Calandrinia remota
Family: Portulacaceae
What it is like
Calandrinia remota is a ANNUAL/PERENNIAL growing to 0.1 m (0ft 4in). It is frost tender. The species is hermaphrodite (has both male and female organs). Suitable for: light (sandy) soils, prefers well-drained soil and can grow in nutritionally poor soil. Suitable pH: mildly acid, neutral and basic (mildly alkaline) soils and can grow in saline soils. It cannot grow in the shade. It prefers dry or moist soil and can tolerate drought.
Height (m): 0.1
Where it is found
Sandy soils. Arid areas, often around salt lakes.
Australia.
Conservation Status:
Countries/locations it is found in
How it is used
Food
Rating: 2
Leaves - raw. The leaves contain oxalic acid and so some caution is advised, see the notes above on toxicity. Seed - raw or ground into a meal. The seed is very small and fiddly to harvest, especially since it ripens intermittently over a period of several weeks.
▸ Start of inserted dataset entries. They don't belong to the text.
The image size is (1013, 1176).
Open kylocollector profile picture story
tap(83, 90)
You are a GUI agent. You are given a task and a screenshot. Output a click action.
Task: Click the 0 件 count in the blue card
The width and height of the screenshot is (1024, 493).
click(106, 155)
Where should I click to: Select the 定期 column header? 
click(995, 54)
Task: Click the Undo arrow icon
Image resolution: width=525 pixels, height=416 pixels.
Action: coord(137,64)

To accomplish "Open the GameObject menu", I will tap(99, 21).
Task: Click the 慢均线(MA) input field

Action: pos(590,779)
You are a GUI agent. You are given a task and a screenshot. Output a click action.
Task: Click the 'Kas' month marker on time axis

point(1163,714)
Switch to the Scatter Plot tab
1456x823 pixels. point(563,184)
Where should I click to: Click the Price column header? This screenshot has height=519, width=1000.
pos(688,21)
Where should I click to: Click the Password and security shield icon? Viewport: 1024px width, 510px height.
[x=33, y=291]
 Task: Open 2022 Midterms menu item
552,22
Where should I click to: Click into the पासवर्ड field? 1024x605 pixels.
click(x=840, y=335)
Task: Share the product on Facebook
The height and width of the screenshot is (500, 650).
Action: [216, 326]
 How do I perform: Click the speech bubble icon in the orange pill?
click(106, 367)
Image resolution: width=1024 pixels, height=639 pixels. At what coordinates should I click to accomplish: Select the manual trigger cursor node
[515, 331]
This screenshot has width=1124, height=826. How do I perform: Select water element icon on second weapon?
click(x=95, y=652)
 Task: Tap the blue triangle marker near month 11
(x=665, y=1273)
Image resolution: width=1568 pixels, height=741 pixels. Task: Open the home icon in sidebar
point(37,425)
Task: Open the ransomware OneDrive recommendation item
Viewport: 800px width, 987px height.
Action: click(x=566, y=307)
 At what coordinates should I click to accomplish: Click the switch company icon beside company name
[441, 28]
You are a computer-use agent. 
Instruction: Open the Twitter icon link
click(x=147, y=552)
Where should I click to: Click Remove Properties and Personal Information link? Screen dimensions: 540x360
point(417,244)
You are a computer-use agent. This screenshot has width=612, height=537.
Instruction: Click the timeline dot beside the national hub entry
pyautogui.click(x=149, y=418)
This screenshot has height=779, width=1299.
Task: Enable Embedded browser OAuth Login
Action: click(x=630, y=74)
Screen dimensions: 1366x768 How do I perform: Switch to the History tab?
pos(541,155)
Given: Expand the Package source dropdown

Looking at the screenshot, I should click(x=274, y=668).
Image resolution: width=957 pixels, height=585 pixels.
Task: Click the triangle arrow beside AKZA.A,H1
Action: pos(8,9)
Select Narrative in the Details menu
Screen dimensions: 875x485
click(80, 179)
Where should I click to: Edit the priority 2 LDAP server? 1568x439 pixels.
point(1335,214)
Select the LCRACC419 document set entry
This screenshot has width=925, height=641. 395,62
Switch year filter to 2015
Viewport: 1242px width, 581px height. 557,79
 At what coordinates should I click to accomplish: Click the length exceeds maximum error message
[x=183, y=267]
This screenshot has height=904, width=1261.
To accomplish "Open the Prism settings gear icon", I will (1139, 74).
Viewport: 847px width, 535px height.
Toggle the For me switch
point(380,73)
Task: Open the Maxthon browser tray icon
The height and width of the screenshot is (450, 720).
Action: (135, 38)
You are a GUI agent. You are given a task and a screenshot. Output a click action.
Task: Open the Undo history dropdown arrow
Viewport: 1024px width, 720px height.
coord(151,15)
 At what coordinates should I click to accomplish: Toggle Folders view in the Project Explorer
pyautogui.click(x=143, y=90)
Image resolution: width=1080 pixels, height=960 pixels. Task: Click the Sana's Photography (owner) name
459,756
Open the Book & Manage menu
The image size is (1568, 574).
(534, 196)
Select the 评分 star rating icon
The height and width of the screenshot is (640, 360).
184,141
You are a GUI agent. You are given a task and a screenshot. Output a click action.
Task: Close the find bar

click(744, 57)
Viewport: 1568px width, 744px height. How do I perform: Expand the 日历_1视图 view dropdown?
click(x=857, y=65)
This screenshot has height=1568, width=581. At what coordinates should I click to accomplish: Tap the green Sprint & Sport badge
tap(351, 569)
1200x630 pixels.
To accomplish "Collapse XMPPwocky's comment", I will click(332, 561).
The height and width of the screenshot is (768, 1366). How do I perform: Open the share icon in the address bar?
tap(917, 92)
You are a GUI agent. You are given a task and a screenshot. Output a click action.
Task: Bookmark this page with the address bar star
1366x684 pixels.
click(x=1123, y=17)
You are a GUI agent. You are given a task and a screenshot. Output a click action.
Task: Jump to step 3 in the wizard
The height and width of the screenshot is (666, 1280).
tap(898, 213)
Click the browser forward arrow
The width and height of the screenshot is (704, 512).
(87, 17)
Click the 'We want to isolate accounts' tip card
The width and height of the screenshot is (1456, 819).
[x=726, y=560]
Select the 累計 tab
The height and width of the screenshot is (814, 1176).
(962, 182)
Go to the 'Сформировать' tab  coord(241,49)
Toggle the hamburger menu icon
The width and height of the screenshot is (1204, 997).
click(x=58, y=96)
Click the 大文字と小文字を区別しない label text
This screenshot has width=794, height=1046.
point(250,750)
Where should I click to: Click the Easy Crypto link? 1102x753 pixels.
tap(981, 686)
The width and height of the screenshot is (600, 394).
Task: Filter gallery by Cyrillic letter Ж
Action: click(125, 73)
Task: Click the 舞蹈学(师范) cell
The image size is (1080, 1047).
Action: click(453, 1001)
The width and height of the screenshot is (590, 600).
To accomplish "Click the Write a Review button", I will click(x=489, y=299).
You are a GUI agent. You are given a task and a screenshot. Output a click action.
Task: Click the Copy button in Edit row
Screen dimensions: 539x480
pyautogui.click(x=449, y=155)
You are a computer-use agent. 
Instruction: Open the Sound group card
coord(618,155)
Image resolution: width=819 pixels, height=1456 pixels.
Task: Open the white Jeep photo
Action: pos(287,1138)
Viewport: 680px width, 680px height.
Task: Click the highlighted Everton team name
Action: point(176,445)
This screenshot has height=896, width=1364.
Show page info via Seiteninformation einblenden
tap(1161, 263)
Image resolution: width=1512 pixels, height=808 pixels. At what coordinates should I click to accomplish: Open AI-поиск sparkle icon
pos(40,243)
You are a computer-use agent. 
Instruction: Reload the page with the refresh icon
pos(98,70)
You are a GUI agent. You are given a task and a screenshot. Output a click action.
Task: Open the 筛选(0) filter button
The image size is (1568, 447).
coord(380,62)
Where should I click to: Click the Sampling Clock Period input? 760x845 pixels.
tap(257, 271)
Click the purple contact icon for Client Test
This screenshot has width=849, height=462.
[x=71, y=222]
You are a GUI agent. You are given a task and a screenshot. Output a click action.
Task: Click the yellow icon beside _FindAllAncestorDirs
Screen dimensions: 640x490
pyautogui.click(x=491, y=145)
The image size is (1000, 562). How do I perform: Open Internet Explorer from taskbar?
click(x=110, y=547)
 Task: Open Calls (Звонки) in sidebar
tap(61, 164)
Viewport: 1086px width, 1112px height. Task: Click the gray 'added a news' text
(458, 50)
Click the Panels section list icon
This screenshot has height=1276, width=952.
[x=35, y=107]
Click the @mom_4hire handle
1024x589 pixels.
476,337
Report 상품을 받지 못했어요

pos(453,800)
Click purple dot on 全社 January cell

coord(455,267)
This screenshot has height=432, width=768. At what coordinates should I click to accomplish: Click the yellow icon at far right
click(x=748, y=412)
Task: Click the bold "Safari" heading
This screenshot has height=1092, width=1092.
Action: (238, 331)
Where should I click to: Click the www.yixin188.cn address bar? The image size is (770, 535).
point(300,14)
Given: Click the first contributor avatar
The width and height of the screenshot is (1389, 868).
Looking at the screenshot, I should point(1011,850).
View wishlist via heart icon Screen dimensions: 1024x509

Root - raw or cooked.
Root: includes bulbs, corms, tubers, rhizomes etc.
Seed: includes nuts, cereals, peas and beans.
Medicine
Rating: 0
Other
Rating:
How it is grown
Prefers a hot sunny situation on a poor dry sandy soil. This species is not very hardy in Britain, but it should be possible to grow it as a tender annual in this country. Plants are intolerant of root disturbance, they are best treated as half-hardy annuals and sown in situ in late spring. In frosty climates this species can become a self-sowing annual, the seed germinating in spring.
Propagating it: Seed - best sown in situ in spring since it strongly resents root disturbance. Germination usually takes place within 1 - 3 weeks at 20°c.
Best place to grow: Cultivated Beds;
Habit: Annual/Perennial
Hardiness:
Growth:
Soil: Light (sandy)
Shade: No shade
Moisture: Dry, moist
Things to keep in mind
The plant contains oxalic acid, so it should only be used in moderation. Oxalic acid can lock up certain of the nutrients in food and, if eaten in excess, can lead to nutritional deficiencies. It is, however, perfectly safe in small amounts and its acid taste adds a nice flavour to salads. Cooking the plant will reduce the quantity of oxalic acid. People with a tendency to rheumatism, arthritis, gout, kidney stones and hyperacidity should take especial caution if including this plant in their diet since it can aggravate their condition.